→ DATA FOR THIS EXERCISE
******

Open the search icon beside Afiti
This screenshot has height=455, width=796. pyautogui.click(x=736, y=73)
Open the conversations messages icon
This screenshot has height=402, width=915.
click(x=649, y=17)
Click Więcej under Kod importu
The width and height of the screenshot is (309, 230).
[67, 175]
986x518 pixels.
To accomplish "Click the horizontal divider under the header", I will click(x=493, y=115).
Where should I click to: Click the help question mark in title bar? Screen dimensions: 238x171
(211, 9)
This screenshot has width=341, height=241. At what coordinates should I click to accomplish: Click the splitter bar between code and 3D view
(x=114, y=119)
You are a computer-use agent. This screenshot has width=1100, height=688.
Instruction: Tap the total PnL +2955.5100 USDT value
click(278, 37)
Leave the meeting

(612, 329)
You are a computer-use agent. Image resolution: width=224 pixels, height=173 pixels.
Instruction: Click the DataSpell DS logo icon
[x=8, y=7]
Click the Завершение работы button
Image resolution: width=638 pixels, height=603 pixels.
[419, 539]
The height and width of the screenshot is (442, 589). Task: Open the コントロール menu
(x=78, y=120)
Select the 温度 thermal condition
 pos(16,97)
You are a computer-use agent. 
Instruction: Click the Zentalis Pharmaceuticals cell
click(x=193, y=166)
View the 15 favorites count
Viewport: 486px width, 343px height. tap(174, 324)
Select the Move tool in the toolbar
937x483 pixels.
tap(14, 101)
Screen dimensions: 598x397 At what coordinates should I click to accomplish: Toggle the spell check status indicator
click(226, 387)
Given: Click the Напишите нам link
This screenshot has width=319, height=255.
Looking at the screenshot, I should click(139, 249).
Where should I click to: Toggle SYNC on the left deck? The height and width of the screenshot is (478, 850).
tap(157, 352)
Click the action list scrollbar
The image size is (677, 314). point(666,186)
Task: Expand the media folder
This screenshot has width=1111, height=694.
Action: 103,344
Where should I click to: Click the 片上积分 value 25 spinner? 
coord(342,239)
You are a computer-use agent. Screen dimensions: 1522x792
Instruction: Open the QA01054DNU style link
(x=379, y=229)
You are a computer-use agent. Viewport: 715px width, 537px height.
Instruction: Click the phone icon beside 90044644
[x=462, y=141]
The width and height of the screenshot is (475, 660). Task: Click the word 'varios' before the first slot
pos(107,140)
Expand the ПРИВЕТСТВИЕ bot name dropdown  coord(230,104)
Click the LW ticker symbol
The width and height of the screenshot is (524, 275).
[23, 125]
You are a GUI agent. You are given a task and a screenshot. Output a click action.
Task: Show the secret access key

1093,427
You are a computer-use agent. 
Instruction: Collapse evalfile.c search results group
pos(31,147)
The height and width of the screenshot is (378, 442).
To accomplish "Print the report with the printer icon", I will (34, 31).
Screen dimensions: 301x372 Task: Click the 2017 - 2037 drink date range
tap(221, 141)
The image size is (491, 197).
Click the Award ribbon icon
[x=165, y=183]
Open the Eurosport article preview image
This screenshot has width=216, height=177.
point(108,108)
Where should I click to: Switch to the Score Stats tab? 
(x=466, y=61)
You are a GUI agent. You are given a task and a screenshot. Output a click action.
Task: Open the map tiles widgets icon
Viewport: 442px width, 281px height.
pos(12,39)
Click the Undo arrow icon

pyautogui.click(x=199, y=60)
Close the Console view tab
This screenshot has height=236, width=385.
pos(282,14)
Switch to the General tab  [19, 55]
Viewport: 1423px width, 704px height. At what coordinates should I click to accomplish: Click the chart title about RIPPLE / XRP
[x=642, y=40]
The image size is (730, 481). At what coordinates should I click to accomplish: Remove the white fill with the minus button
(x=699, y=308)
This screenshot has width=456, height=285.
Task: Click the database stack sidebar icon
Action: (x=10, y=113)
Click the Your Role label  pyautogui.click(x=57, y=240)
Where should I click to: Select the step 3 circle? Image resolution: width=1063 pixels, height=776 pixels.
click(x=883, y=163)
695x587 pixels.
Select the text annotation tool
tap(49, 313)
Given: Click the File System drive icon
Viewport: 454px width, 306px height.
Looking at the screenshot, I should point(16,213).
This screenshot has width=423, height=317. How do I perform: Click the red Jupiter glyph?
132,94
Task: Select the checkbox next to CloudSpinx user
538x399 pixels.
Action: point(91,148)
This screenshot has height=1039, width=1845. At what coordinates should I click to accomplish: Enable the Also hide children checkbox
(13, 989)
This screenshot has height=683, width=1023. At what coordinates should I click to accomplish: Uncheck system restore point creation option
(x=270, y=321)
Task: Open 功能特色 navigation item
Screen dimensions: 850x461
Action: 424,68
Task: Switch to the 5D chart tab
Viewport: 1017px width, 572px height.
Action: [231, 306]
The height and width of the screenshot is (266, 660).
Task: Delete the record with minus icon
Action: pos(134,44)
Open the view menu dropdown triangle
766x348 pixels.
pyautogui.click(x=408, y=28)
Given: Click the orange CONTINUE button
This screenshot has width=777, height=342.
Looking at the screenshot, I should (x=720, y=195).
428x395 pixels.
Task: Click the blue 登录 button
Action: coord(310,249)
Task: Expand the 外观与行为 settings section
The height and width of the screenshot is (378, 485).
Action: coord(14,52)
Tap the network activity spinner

******

→ TASK TO COMPLETE
Recite the full listing above exactly.

→ RESPONSE AREA
Open the search icon beside Afiti
This screenshot has height=455, width=796. pyautogui.click(x=736, y=73)
Open the conversations messages icon
This screenshot has height=402, width=915.
click(x=649, y=17)
Click Więcej under Kod importu
The width and height of the screenshot is (309, 230).
[67, 175]
986x518 pixels.
To accomplish "Click the horizontal divider under the header", I will click(x=493, y=115).
Where should I click to: Click the help question mark in title bar? Screen dimensions: 238x171
(211, 9)
This screenshot has width=341, height=241. At what coordinates should I click to accomplish: Click the splitter bar between code and 3D view
(x=114, y=119)
You are a computer-use agent. This screenshot has width=1100, height=688.
Instruction: Tap the total PnL +2955.5100 USDT value
click(278, 37)
Leave the meeting

(612, 329)
You are a computer-use agent. Image resolution: width=224 pixels, height=173 pixels.
Instruction: Click the DataSpell DS logo icon
[x=8, y=7]
Click the Завершение работы button
Image resolution: width=638 pixels, height=603 pixels.
[419, 539]
The height and width of the screenshot is (442, 589). Task: Open the コントロール menu
(x=78, y=120)
Select the 温度 thermal condition
 pos(16,97)
You are a computer-use agent. 
Instruction: Click the Zentalis Pharmaceuticals cell
click(x=193, y=166)
View the 15 favorites count
Viewport: 486px width, 343px height. tap(174, 324)
Select the Move tool in the toolbar
937x483 pixels.
tap(14, 101)
Screen dimensions: 598x397 At what coordinates should I click to accomplish: Toggle the spell check status indicator
click(226, 387)
Given: Click the Напишите нам link
This screenshot has width=319, height=255.
Looking at the screenshot, I should click(139, 249).
Where should I click to: Toggle SYNC on the left deck? The height and width of the screenshot is (478, 850).
tap(157, 352)
Click the action list scrollbar
The image size is (677, 314). point(666,186)
Task: Expand the media folder
This screenshot has width=1111, height=694.
Action: 103,344
Where should I click to: Click the 片上积分 value 25 spinner? 
coord(342,239)
You are a computer-use agent. Screen dimensions: 1522x792
Instruction: Open the QA01054DNU style link
(x=379, y=229)
You are a computer-use agent. Viewport: 715px width, 537px height.
Instruction: Click the phone icon beside 90044644
[x=462, y=141]
The width and height of the screenshot is (475, 660). Task: Click the word 'varios' before the first slot
pos(107,140)
Expand the ПРИВЕТСТВИЕ bot name dropdown  coord(230,104)
Click the LW ticker symbol
The width and height of the screenshot is (524, 275).
[23, 125]
You are a GUI agent. You are given a task and a screenshot. Output a click action.
Task: Show the secret access key

1093,427
You are a computer-use agent. 
Instruction: Collapse evalfile.c search results group
pos(31,147)
The height and width of the screenshot is (378, 442).
To accomplish "Print the report with the printer icon", I will (34, 31).
Screen dimensions: 301x372 Task: Click the 2017 - 2037 drink date range
tap(221, 141)
The image size is (491, 197).
Click the Award ribbon icon
[x=165, y=183]
Open the Eurosport article preview image
This screenshot has width=216, height=177.
point(108,108)
Where should I click to: Switch to the Score Stats tab? 
(x=466, y=61)
You are a GUI agent. You are given a task and a screenshot. Output a click action.
Task: Open the map tiles widgets icon
Viewport: 442px width, 281px height.
pos(12,39)
Click the Undo arrow icon

pyautogui.click(x=199, y=60)
Close the Console view tab
This screenshot has height=236, width=385.
pos(282,14)
Switch to the General tab  [19, 55]
Viewport: 1423px width, 704px height. At what coordinates should I click to accomplish: Click the chart title about RIPPLE / XRP
[x=642, y=40]
The image size is (730, 481). At what coordinates should I click to accomplish: Remove the white fill with the minus button
(x=699, y=308)
This screenshot has width=456, height=285.
Task: Click the database stack sidebar icon
Action: (x=10, y=113)
Click the Your Role label  pyautogui.click(x=57, y=240)
Where should I click to: Select the step 3 circle? Image resolution: width=1063 pixels, height=776 pixels.
click(x=883, y=163)
695x587 pixels.
Select the text annotation tool
tap(49, 313)
Given: Click the File System drive icon
Viewport: 454px width, 306px height.
Looking at the screenshot, I should point(16,213).
This screenshot has width=423, height=317. How do I perform: Click the red Jupiter glyph?
132,94
Task: Select the checkbox next to CloudSpinx user
538x399 pixels.
Action: point(91,148)
This screenshot has height=1039, width=1845. At what coordinates should I click to accomplish: Enable the Also hide children checkbox
(13, 989)
This screenshot has height=683, width=1023. At what coordinates should I click to accomplish: Uncheck system restore point creation option
(x=270, y=321)
Task: Open 功能特色 navigation item
Screen dimensions: 850x461
Action: 424,68
Task: Switch to the 5D chart tab
Viewport: 1017px width, 572px height.
Action: [231, 306]
The height and width of the screenshot is (266, 660).
Task: Delete the record with minus icon
Action: pos(134,44)
Open the view menu dropdown triangle
766x348 pixels.
pyautogui.click(x=408, y=28)
Given: Click the orange CONTINUE button
This screenshot has width=777, height=342.
Looking at the screenshot, I should (x=720, y=195).
428x395 pixels.
Task: Click the blue 登录 button
Action: coord(310,249)
Task: Expand the 外观与行为 settings section
The height and width of the screenshot is (378, 485).
Action: coord(14,52)
Tap the network activity spinner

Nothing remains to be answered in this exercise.